*Input records*
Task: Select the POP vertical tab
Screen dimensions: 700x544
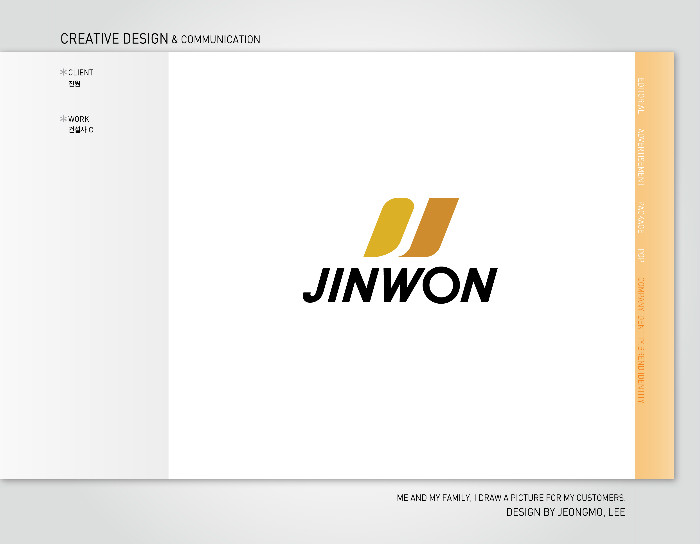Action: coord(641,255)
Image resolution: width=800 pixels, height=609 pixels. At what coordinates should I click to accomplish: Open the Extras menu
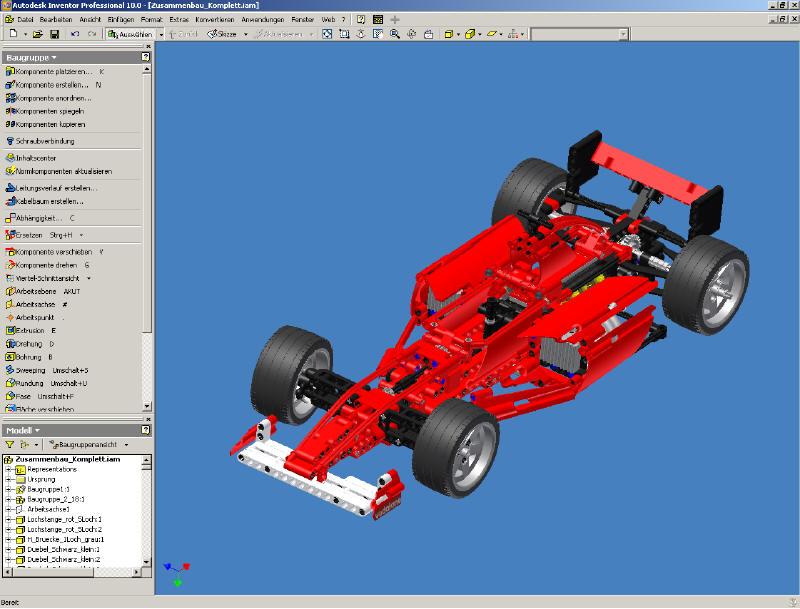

--

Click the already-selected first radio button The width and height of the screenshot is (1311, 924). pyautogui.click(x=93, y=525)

==

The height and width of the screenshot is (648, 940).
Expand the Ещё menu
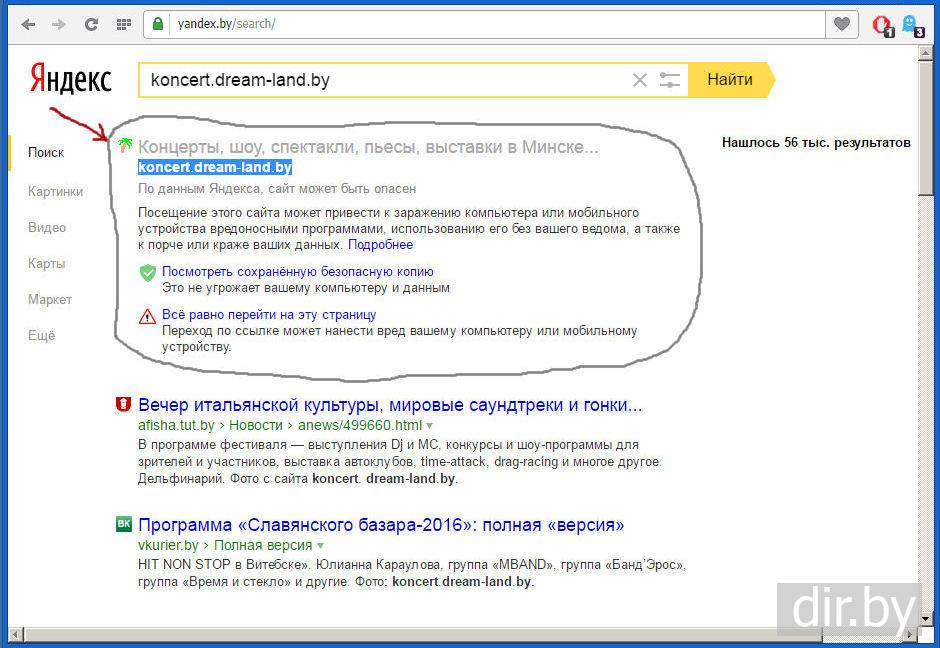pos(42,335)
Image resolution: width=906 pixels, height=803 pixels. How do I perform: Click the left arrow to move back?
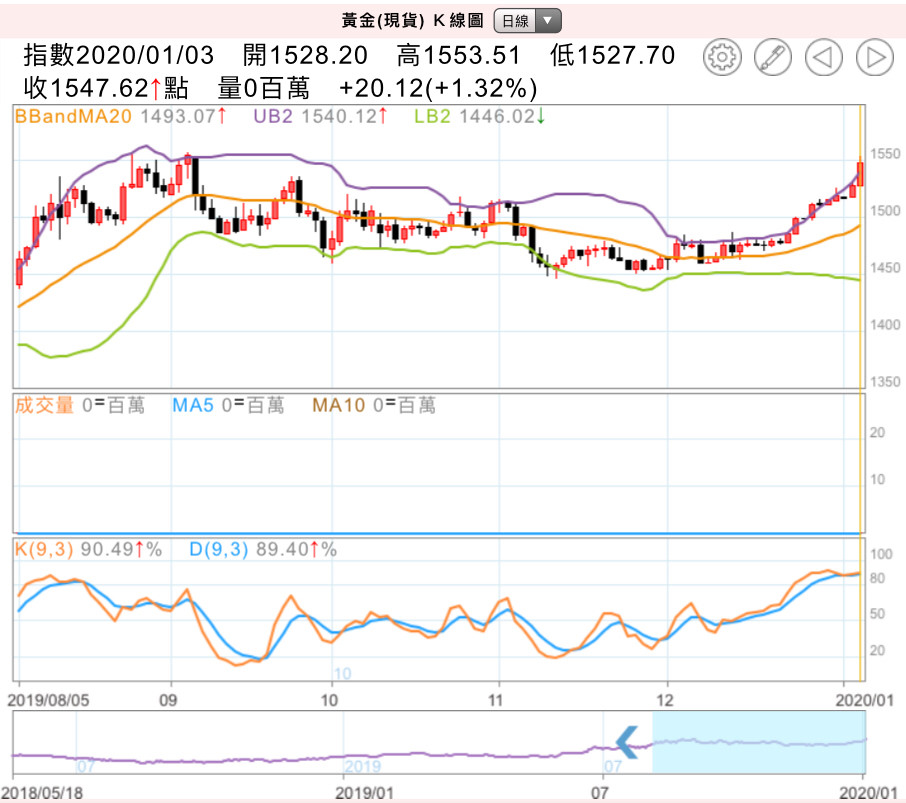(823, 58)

*Aim of the exercise*
State how many lines of the listing above include the string "screenshot", with no words around the number.

*Solution*
2